From the days when the World Cup fever was building to now, when we are in the thick of the excitement, images have been pouring in from across the globe, displaying cars painted in colours of participating teams, and others that have been enhanced by fittings and elements that seem to suggest that the FIFA World Cup 2014 is all that matters and that life could be put on hold.

Amidst the exercise to marry football to automobiles stand 52-year-old Uttam Saha from football-drunk Kolkata and his 2006 Fiat Palio, which he has painted in the sky-blue and white of Argentina’s national flag.

“Before being painted in the Argentine colours, the car was almost gold in colour. The seat covers also now reflect the flag: they were made only for this makeover project,” says Saha, founder-secretary of Argentina Football Fan Club, a 720-member group from Ganguly Bagan, famous for its spirited support of Argentina’s football team from the playing days of Diego Armando Maradona.

“Maradona is a football god,” explains Saha. “When Maradona visited Kolkata in 2008, we installed a 25-feet-tall statue of him in Ganguly Bagan.
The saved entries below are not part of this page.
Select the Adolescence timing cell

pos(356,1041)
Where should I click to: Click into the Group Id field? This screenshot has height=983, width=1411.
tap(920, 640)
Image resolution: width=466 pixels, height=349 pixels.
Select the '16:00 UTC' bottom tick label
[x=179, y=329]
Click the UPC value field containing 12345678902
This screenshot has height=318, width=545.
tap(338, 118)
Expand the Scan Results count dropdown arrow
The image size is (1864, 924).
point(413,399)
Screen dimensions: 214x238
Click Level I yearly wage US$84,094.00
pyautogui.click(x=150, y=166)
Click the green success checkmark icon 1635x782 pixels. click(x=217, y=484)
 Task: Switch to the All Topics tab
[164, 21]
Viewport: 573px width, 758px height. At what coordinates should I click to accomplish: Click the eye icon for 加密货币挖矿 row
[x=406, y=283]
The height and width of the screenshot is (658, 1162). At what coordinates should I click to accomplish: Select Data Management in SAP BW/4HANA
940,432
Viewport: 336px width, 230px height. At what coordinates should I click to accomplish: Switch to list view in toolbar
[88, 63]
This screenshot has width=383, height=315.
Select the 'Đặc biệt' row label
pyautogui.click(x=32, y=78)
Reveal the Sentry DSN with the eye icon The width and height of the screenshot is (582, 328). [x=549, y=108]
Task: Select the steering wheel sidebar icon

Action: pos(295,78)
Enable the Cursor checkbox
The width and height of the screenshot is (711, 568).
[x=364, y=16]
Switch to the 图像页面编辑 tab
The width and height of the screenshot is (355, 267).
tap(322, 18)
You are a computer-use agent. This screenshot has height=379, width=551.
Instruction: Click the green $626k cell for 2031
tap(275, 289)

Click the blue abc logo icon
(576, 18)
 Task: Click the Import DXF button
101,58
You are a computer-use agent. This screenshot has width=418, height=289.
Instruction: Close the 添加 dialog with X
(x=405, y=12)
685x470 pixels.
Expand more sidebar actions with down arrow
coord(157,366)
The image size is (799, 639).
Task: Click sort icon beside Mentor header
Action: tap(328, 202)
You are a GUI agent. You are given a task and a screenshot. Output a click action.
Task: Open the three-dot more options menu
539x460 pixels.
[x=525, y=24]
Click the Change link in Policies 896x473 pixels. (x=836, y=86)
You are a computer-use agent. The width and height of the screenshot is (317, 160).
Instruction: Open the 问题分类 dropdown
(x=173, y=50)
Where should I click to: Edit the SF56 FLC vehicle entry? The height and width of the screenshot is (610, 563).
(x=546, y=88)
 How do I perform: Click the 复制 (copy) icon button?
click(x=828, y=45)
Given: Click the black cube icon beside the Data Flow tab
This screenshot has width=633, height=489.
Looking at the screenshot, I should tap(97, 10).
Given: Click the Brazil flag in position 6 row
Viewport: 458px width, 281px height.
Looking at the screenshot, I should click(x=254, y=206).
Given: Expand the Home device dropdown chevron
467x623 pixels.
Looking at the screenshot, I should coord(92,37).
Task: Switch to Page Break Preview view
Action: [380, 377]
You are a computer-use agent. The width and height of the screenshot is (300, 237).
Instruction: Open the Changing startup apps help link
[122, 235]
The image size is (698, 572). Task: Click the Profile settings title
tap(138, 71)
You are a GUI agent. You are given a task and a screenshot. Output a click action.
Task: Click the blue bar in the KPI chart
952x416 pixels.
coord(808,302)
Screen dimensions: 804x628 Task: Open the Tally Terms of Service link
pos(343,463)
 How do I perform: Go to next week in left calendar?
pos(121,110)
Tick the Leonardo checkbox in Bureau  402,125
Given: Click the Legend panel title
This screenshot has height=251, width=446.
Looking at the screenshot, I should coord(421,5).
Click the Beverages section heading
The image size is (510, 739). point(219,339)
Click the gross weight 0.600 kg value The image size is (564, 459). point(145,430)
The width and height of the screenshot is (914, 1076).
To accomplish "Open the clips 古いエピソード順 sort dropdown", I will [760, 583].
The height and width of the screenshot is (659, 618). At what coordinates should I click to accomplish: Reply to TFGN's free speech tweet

We also kept 48 other statues of the footballer, each of which between four feet and five feet, which signified Maradona’s age at that time.”

Among the present crop of Argentine players, Lionel Andres Messi is a god of football to Saha and the other members of this fan club from Ganguly Bagan.

Messi was offered nothing short of worship when he descended on Kolkata in 2011 for a match against Venezuela at Salt Lake Stadium.

“We placed cut-outs of Messi in Ganguly Bagan, around 10 of which were 20-feet tall,” says Saha, who is into the business of making hoardings in South Kolkata.

Now, in 2014, the past and the present of Argentine football seem to converge at the bonnet of Saha’s new-look Palio, where two stickers, one of Maradona and the other of Messi, have been stuck.